Staples vs. the Nasdaq
We've already seen that internal trends have been powerful in defensive sectors like Consumer Staples but curiously weak in higher-beta areas like the Nasdaq 100. It's even more fragile in the broader measures that look at the entire Nasdaq exchange.
The percentage of Staples stocks trading above their 50-day moving averages reached 90% last week, while fewer than 25% of stocks on the Nasdaq managed to hold their medium-term trends.
That's the widest spread in trends between the two groups in at least 30 years.
It wasn't very successful if we took this as a warning sign for the broader market. Looking at returns in the S&P 500 after every signal since 1990, only one of them preceded a large and protracted decline.

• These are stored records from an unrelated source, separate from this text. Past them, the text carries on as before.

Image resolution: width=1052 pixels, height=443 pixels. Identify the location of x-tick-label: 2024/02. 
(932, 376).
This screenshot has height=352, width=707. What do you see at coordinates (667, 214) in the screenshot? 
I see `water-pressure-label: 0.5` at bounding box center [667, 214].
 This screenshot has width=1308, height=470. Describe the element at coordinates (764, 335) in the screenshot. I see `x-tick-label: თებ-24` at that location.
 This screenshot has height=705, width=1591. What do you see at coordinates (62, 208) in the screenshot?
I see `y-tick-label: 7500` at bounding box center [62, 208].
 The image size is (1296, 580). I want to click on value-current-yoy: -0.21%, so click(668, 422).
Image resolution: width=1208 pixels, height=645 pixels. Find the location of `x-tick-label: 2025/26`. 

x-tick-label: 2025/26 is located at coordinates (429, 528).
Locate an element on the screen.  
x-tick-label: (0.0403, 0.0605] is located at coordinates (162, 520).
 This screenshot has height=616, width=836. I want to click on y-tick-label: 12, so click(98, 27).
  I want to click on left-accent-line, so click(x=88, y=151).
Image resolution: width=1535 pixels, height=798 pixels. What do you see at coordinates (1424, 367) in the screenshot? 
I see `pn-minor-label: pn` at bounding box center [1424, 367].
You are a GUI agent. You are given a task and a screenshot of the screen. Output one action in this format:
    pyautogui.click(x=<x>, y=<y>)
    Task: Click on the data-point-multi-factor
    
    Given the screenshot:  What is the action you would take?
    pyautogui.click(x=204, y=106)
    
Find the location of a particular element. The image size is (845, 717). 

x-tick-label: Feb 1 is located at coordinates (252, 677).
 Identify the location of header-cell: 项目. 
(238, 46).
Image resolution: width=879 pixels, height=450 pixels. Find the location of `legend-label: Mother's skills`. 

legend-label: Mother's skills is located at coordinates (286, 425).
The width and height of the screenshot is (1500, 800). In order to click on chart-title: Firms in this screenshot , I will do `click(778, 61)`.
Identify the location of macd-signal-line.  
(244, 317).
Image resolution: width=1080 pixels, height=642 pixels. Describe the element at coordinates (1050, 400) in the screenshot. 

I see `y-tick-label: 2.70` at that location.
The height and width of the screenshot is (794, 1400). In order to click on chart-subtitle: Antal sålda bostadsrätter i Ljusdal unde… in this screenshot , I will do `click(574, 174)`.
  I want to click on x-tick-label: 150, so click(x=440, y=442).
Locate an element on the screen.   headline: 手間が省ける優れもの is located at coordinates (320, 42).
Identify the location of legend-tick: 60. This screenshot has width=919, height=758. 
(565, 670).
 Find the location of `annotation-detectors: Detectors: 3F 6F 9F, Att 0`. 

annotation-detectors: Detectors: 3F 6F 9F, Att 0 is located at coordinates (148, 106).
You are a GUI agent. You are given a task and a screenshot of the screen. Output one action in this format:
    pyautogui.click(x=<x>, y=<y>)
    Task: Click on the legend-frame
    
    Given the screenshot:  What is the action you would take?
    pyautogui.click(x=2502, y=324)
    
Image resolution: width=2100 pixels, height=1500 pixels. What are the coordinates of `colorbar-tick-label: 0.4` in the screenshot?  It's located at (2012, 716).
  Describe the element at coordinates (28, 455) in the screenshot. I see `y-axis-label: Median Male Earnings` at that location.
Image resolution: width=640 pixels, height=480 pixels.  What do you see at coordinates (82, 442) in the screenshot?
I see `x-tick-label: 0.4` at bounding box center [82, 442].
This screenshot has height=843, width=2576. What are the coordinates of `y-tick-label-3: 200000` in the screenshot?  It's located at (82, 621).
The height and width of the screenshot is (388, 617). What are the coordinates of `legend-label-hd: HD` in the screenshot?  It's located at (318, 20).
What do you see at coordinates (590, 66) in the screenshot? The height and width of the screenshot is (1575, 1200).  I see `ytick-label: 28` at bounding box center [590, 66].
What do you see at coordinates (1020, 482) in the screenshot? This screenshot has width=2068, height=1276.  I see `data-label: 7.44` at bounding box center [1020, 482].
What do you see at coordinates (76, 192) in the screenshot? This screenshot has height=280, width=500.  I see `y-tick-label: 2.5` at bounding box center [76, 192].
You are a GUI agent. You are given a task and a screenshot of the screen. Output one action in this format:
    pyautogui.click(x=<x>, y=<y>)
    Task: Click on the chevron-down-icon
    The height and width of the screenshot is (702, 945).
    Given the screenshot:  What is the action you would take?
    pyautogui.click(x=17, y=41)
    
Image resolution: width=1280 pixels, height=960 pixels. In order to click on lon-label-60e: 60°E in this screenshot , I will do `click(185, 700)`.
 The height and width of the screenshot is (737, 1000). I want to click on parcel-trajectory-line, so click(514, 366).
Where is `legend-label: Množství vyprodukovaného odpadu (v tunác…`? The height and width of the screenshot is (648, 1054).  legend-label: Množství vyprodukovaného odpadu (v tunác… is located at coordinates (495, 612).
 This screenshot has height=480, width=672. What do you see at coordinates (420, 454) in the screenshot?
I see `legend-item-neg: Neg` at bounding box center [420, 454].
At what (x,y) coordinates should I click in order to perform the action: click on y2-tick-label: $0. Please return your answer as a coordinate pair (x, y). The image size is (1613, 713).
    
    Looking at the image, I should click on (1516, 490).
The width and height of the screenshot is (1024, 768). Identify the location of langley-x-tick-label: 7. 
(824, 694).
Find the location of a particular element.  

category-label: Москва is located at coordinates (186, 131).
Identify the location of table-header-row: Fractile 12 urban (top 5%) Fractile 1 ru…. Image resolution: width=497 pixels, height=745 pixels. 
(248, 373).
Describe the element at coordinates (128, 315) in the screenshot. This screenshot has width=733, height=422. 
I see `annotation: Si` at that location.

With an average daily move of more than 1.3% through the first 3 weeks of the month, the Nasdaq Composite is on track for the 8th most volatile December since its 1971 inception.
Simple trend-following for switching between Emerging Markets and the S&P 500
Jay showed a simple trend-following strategy that switches between emerging markets and the S&P 500.
The chart below displays the fluctuations in the relationship between EM and SPX since the late 1980s.
The "Switching" strategy held emerging markets if the trend was positive and the S&P 500 if it was negative. It was 100% invested at all times.
As a baseline, we will also split money evenly between the two indexes and rebalance to a 50/50 split each year's first Friday. We will refer to this as the "Buy/Hold/Rebalance" strategy.
The chart below displays the growth of $1 invested using the Switching strategy versus $1 in the Buy/Hold/Rebalance strategy.
$1 in the Switching strategy grew to $70.91, while $1 in the Buy/Hold/Rebalance strategy grew to $19.08. The Switching strategy outperformed the Buy/Hold/Rebalance strategy by a factor of 3.72-to-1.